The other day, a brother catgut gave me a charming Scots air
of your composition. If I was pleased with the tune, I was in raptures
with the title you have given it; and taking up the idea I have spun
it into the three stanzas enclosed. Will you allow me, Sir, to present
you them, as the dearest offering that a misbegotten son of poverty
and rhyme has to give? I have a longing to take you by the hand and
unburthen my heart by saying, "Sir, I honour you as a man who supports
the dignity of human nature, amid an age when frivolity and avarice
have, between them, debased us below the brutes that perish! " But,
alas, Sir! to me you are unapproachable. It is true, the muses
baptized me in Castalian streams, but the thoughtless gipsies forgot
to give me a name. As the sex have served many a good fellow, the Nine
have given me a great deal of pleasure, but, bewitching jades! they
have beggared me. Would they but spare me a little of their
cast-linen!
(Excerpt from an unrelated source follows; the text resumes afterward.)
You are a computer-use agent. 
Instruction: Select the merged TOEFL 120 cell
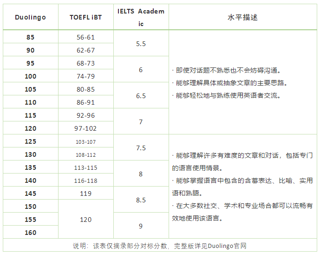(86, 219)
Were it only in my power to say that I have a shirt on my
back! but the idle wenches, like Solomon's lilies, "they toil not,
neither do they spin;" so I must e'en continue to tie my remnant of a
cravat, like the hangman's rope, round my naked throat, and coax my
galligaskins to keep together their many-coloured fragments. As to the
affair of shoes, I have given that up. My pilgrimages in my
ballad-trade, from town to town, and on your stony-hearted turnpikes
too, are what not even the hide of Job's Behemoth could bear. The coat
on my back is no more: I shall not speak evil of the dead. It would be
equally unhandsome and ungrateful to find fault with my old surtout,
which so kindly supplies and conceals the want of that coat.